The Harris Alienation Index reached 70 percent in 2014, the highest level since its 1966 debut at 29 percent. There were variations among demographics, but none scored below 64 percent, and 89 percent agreed that people in D.C. are out of touch with the rest of the country. In an Ipsos poll, 58 percent agreed that “I don’t identify with what America has become,” and 53 percent said “I feel like a stranger in my own country.” Some analysts see in these figures “pure unabashed nativism,” but they raise the question of whether the “fundamental principle” of our system that “legitimate government proceeds only by the consent of the governed” is meaningfully operative in American politics. The data cast serious doubt that it is.
Consider Americans’ attitudes toward the institution designed to directly express their voice: Congress.
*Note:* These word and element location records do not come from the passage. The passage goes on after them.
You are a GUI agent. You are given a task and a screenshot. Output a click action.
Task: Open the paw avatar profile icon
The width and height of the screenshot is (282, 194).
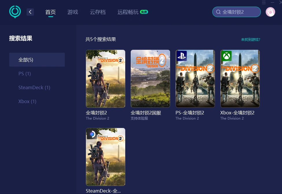(x=270, y=12)
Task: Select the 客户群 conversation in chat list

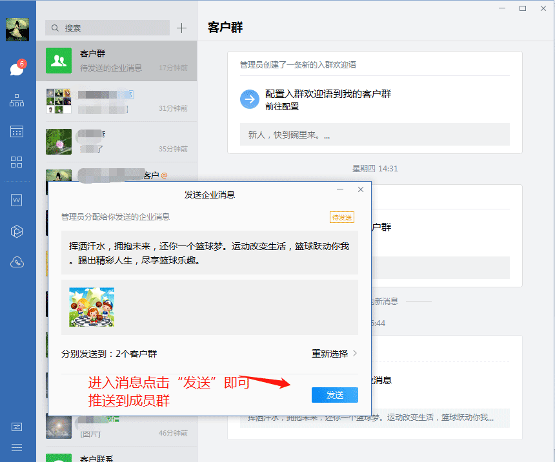Action: point(116,61)
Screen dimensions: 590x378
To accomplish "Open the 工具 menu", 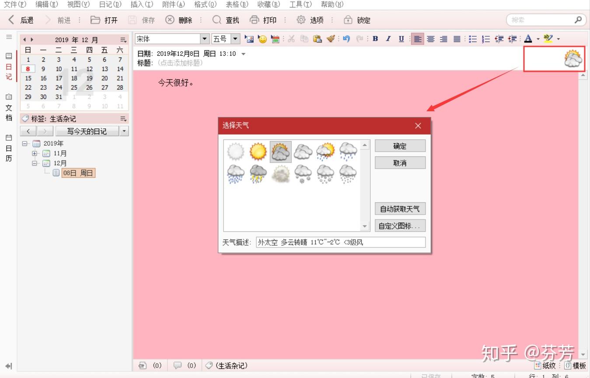I will [x=300, y=4].
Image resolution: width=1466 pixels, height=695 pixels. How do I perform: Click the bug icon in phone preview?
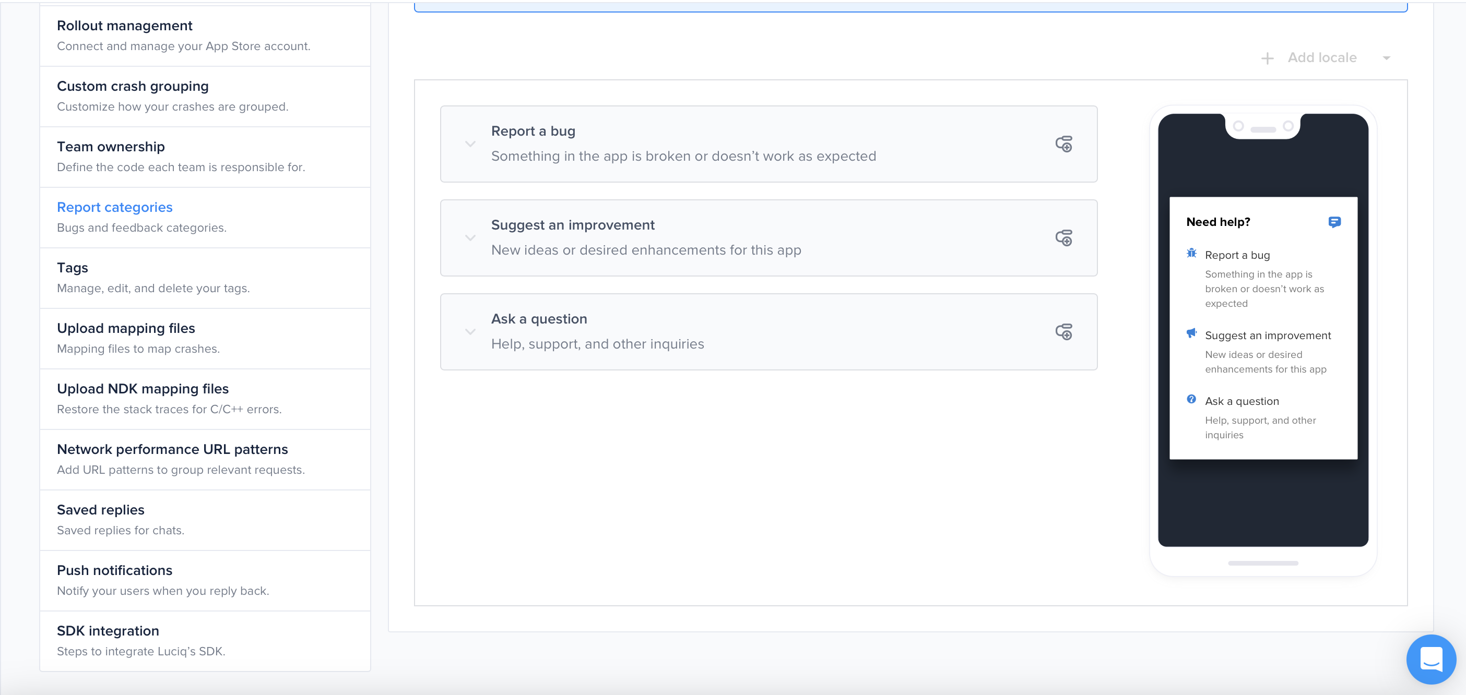(x=1191, y=254)
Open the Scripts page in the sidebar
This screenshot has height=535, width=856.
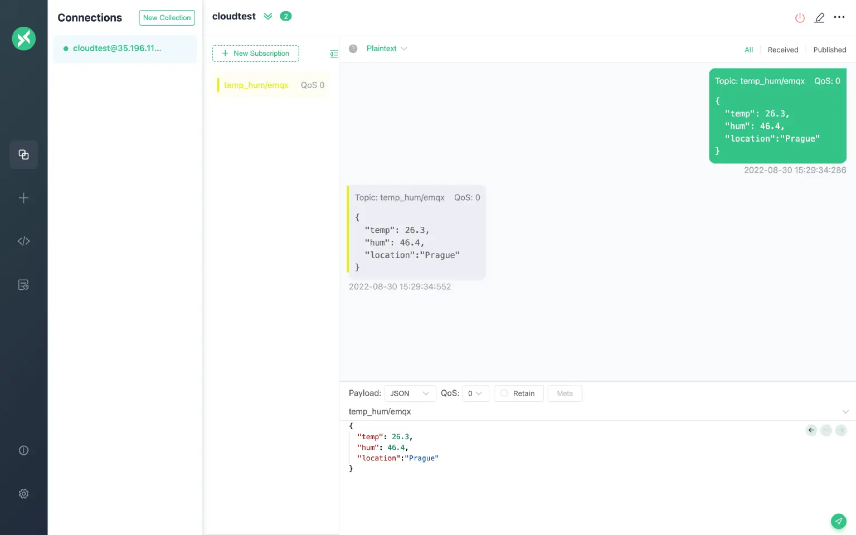(23, 241)
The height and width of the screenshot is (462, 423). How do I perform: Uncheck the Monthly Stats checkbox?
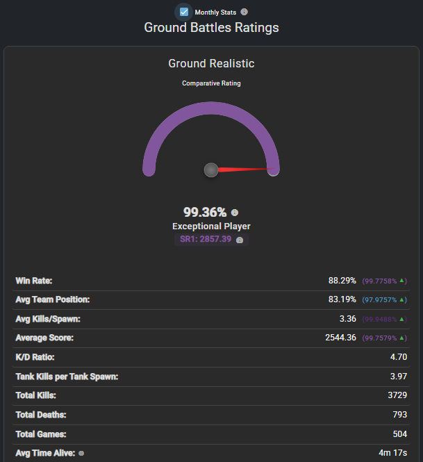pos(184,12)
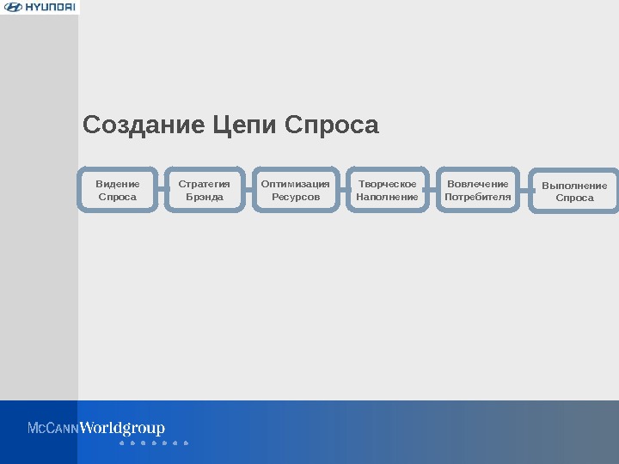Click connector between Видение Спроса and Стратегия Брэнда

click(162, 190)
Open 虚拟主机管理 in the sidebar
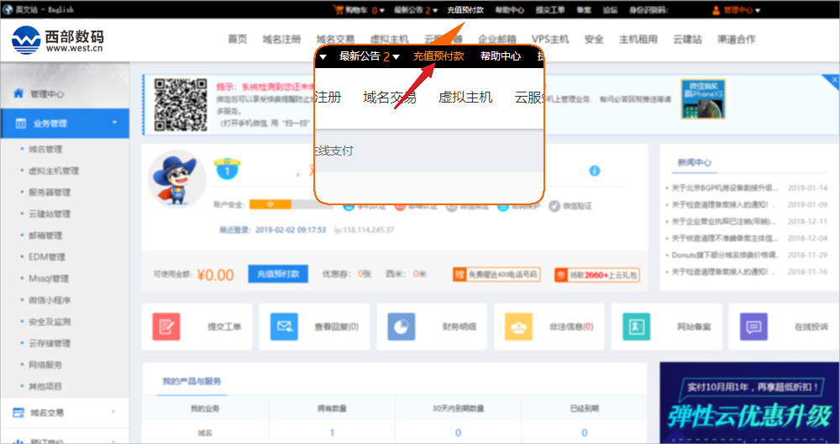 (54, 171)
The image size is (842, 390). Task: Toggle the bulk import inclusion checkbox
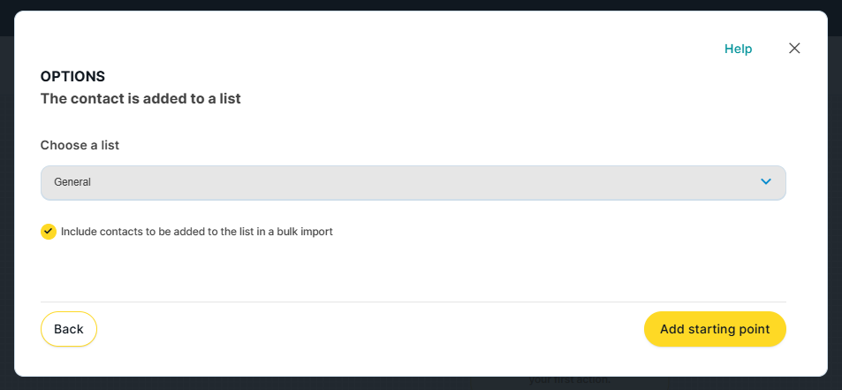(x=49, y=232)
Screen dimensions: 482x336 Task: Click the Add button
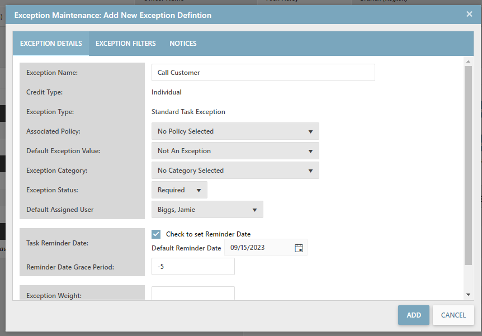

A June 2014 Gallup poll marked a “new low” for confidence in the Legislature at 7 percent, the lowest rating for any public institution since the poll began in 1973. Trust in Congress is especially low in election years with significant turnover: 1994, 2010 and 2014. These elections signaled frustration of the Republican electorate; as electoral victory failed to yield fundamental changes, frustration has deepened into estrangement.
Donald Trump’s campaign against political correctness and incompetent government elites has allowed some of the estranged to express contempt for the system. Meanwhile, support for the Sanders campaign emerged from a different sort of alienation, welling up from a social justice narrative. Advocates of this narrative see our society as fundamentally unfair. They want to expand the reach of the federal government to “address the root causes of economic inequality,” for instance.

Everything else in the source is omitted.